A really cool set of wedding photos should include a few surprises. Catch people when they don’t realise the camera is on them and you can immortalise behaviour that will have the couple laughing every time they look back. The reception is your best chance for this. Once everyone has had a drop to drink and the boundaries between different groups fall away, you can find some priceless moments.
However, the shots that really sum up the day and tell a story are likely to be the little details that made the day personal. Whether it’s shots of the table settings, a detail of the dress or a close-up of the ring, you can bet that your newly-married couple will appreciate these details. While you’re at it, keep an eye open for signs of affection. A close-up of one hand holding another can make for a powerful image and speaks volumes about what it means to be human.
A back-up plan
If possible, try to take a mate with you. Having a second shooter not only reduces any risk but it gives you another angle to work with. One of you can be looking at the bride and groom, while the other is focused on the responses from the guests. Some professional wedding photographers keep two cameras around their necks at all times so that at any point they can switch from wide-angle to close-up.

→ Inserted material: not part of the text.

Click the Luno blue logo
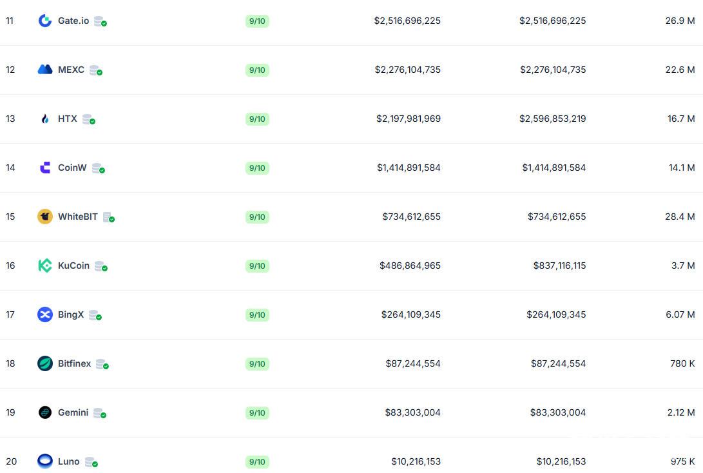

Another good tip is to make sure you’re using the fastest memory card you can. There will inevitably be a few special moments when you want to fire off some burst shots (such as when the confetti is thrown) – the faster your camera can write all this info to storage, the sooner you’ll be able to get the next shot, that’s why a fast memory card is a good idea. Sony and Nikon’s XQD card format is blisteringly fast but even if you’re using SD cards, it pays to get the fastest your camera can handle.

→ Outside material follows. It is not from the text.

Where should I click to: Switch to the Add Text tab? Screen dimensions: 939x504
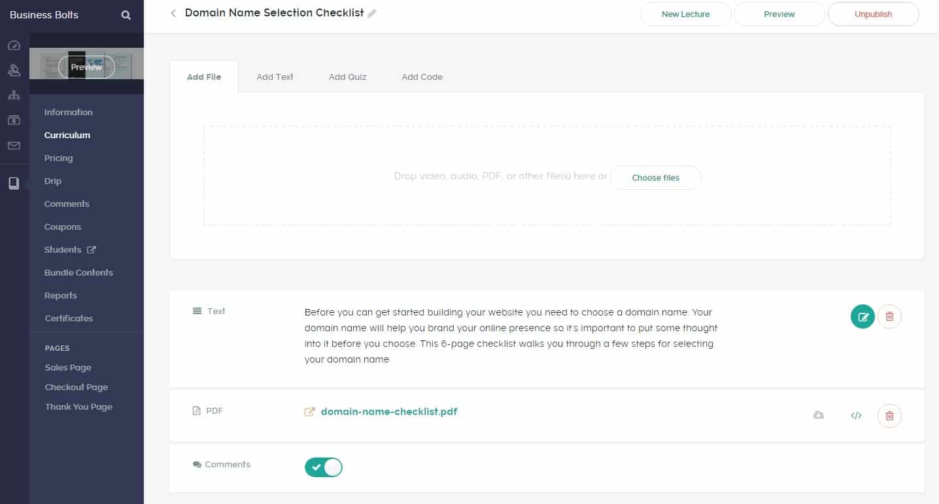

One more tip that can’t be over-emphasised: check and check again your settings before you start. Make absolutely certain you’re shooting at the best possible resolution and that your ISO is in roughly the right place. If you have a camera that holds two cards, make sure you’re using the second card as a backup to the first. There are plenty of wedding photographers who’ve arrived home to find their memory card is corrupt or that they shot the entire event in basic JPEG. Don’t be one of them. It’s not pretty explaining to the bride and groom what went wrong.